Allahü teâlâ kendini tanıtmak için Peygamberler göndermiştir Allahü teâlâ, kendini tanıtmak için, insanlara Peygamberler göndermiştir. Ve onlara çeşitli mucizeler vermiştir. Mesela Hz. Musa zamanında sihir, büyücülük çok ilerlemişti. Musa aleyhisselam asasını yere koyup büyük bir ejderha olmuş, sihirbazların ellerindeki aletleri, ipleri yutmuştur. İsa aleyhisselam zamanında tıb çok ileri idi. İsa aleyhisselam mucize olarak, körleri iyi etmiş, ölüleri diriltmiştir. Bizim Peygamberimizin zamanında ise edebi söz ve yazı sanatı çok ileri idi. Yarışmada birinci olan şiir, yazı ve konuşmalar Kâbe duvarına asılırdı. Kur'an-ı kerim gelince, bunlar indirilip yerine, gelen âyetler kondu. İnatçı kâfirler hariç herkes Kur'an-ı kerimin Allahın kelamı olduğuna inandı. Bir benzerini hiç kimse söyleyemedi. Kur'an-ı kerimde mealen buyuruluyor ki:

(Eğer kulumuz Muhammed aleyhisselama indirdiğimiz Kur'anın Allah tarafından gönderildiğine şüphe ediyorsanız, o hâlde onun benzeri bir sure meydana getirin. Elbette bunu yapamazsınız, hiçbir zaman da yapmanız mümkün değildir.) [Bekara 23,24] Bütün düşmanlar elele verip, aylarca, yıllarca uğraştıkları hâlde onun benzerini bugüne kadar söyleyemediler. Söylemeleri de mümkün değildir.
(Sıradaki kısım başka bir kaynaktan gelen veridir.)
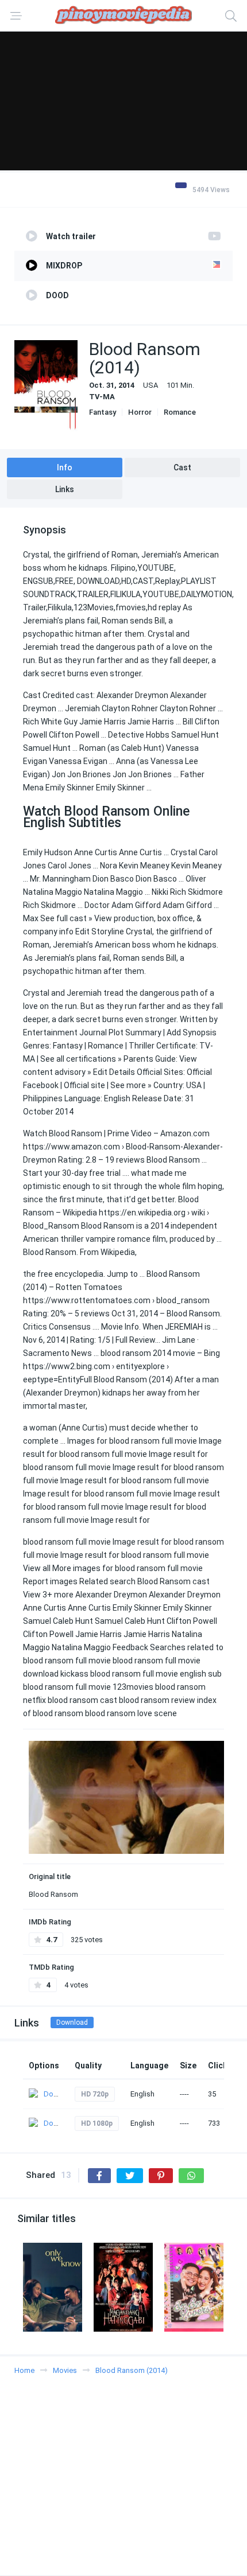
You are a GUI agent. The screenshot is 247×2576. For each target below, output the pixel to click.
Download (72, 2022)
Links (64, 489)
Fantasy (102, 412)
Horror (140, 412)
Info (64, 467)
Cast (182, 467)
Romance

İbadetlerin faydası herkesin kendinedir Bir insan bir alet, bir makina yapınca bunun nasıl ve nerelerde kullanılacağına dair bir tarifnamesini de yanına koyar. Tarifname ile de anlaşılması zor ise, kullanması için kurslar açar. Bir makina yanlış kullanılırsa elden çıkar. Her şeyin yaratıcısı olan Cenab-ı Allah da, insan denilen bu muazzam makinayı yaratıp başıboş bırakmamıştır. Bu konuda Kur'an-ı kerimde buyuruluyor ki:

(Sizi boş yere yarattığımızı, hakikaten huzurumuza getirmiyeceğimizi mi sandınız?) [Müminun 115] Başıboş yaratılmayan insanın, ne yapması gerektiğini elçileri vasıtası ile, kitaplar göndererek bildirmiştir. Son elçi olan Muhammed aleyhisselama gönderilen kitabı ise Kur'an-ı kerimdir. Kur'an-ı kerim çok veciz olduğu için, Peygamber efendimiz bunu hadis-i şerifleri ile açıklamıştır. Hadis-i şerifler de, diğer insanların sözlerine göre veciz olduğu için, bizlerin kolayca anlayabilmemiz için âlimler bunları açıklamıştır. Kur'an-ı kerimde insanın niçin yaratıldığı açıkça bildirilmiştir: (Ben cinleri ve insanları, ancak bana kulluk etsinler diye yarattım.) [Zariyat 56] Allahü teâlâ, “Emrime uyan Cennete, uymayan ise Cehenneme gidecektir” buyurmuştur. İbadetlerin faydası Allahü teâlâya değil, herkesin kendinedir. Maaşla çalışan bir doktor, bir hastaya ilaç verse, ilacın doktora faydası yok diye o ilacı kullanmamak akla uygun değildir. Zehir içsem doktora ne zararı olur diyerek zehir içmesi de ahmaklıktır. İşte, günahlarımın Allaha bir zararı yok diyerek, her çeşit günahı işlemek akıllı insanın yapacağı iş değildir. Hadis-i şerifte buyuruluyor ki:

(Akıllı kimse, Allaha ve Peygamberine inanan ve ibâdetlerini yapandır.) [İ.Muhber] Öldükten sonra başına gelecekleri düşünmeyen kimse akıllı olabilir mi? Kendini sonsuz tehlikeye atana akıllı denir mi? Kur'an-ı kerimde sık sık (Düşünmüyor musunuz?) diye ikaz edilmektedir. Hadis-i şerifte buyuruldu ki: (Aklı olmayanın dini de yoktur.) [Tirmizî]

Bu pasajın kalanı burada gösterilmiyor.